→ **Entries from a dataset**
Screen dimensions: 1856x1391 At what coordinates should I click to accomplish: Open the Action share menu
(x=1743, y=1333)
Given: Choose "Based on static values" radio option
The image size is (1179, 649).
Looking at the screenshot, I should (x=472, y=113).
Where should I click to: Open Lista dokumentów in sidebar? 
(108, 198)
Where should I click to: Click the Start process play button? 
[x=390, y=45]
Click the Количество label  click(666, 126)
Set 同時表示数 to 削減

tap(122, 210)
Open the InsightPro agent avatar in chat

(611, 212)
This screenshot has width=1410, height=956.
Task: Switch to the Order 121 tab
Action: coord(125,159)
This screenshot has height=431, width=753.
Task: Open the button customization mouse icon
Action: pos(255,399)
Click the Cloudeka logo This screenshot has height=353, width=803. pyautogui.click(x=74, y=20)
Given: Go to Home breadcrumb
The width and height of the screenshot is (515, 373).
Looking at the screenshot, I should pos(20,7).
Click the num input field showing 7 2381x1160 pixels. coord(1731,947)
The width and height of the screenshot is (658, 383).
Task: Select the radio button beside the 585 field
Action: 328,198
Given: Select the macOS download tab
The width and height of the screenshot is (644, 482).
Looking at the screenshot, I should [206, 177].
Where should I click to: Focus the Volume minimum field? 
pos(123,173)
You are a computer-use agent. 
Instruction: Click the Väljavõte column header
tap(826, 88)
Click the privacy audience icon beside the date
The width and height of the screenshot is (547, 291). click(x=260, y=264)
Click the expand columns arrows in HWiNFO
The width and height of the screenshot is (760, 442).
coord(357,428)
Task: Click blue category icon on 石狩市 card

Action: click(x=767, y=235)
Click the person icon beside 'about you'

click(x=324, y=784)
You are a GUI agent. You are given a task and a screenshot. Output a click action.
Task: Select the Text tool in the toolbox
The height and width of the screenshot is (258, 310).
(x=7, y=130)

→ **The problem**
Reproduce every record above word for word, with each line unchanged and in its original order.

→ **The result**
Screen dimensions: 1856x1391 At what coordinates should I click to accomplish: Open the Action share menu
(x=1743, y=1333)
Given: Choose "Based on static values" radio option
The image size is (1179, 649).
Looking at the screenshot, I should (x=472, y=113).
Where should I click to: Open Lista dokumentów in sidebar? 
(108, 198)
Where should I click to: Click the Start process play button? 
[x=390, y=45]
Click the Количество label  click(666, 126)
Set 同時表示数 to 削減

tap(122, 210)
Open the InsightPro agent avatar in chat

(611, 212)
This screenshot has width=1410, height=956.
Task: Switch to the Order 121 tab
Action: coord(125,159)
This screenshot has height=431, width=753.
Task: Open the button customization mouse icon
Action: pos(255,399)
Click the Cloudeka logo This screenshot has height=353, width=803. pyautogui.click(x=74, y=20)
Given: Go to Home breadcrumb
The width and height of the screenshot is (515, 373).
Looking at the screenshot, I should pos(20,7).
Click the num input field showing 7 2381x1160 pixels. coord(1731,947)
The width and height of the screenshot is (658, 383).
Task: Select the radio button beside the 585 field
Action: 328,198
Given: Select the macOS download tab
The width and height of the screenshot is (644, 482).
Looking at the screenshot, I should [206, 177].
Where should I click to: Focus the Volume minimum field? 
pos(123,173)
You are a computer-use agent. 
Instruction: Click the Väljavõte column header
tap(826, 88)
Click the privacy audience icon beside the date
The width and height of the screenshot is (547, 291). click(x=260, y=264)
Click the expand columns arrows in HWiNFO
The width and height of the screenshot is (760, 442).
coord(357,428)
Task: Click blue category icon on 石狩市 card

Action: click(x=767, y=235)
Click the person icon beside 'about you'

click(x=324, y=784)
You are a GUI agent. You are given a task and a screenshot. Output a click action.
Task: Select the Text tool in the toolbox
The height and width of the screenshot is (258, 310).
(x=7, y=130)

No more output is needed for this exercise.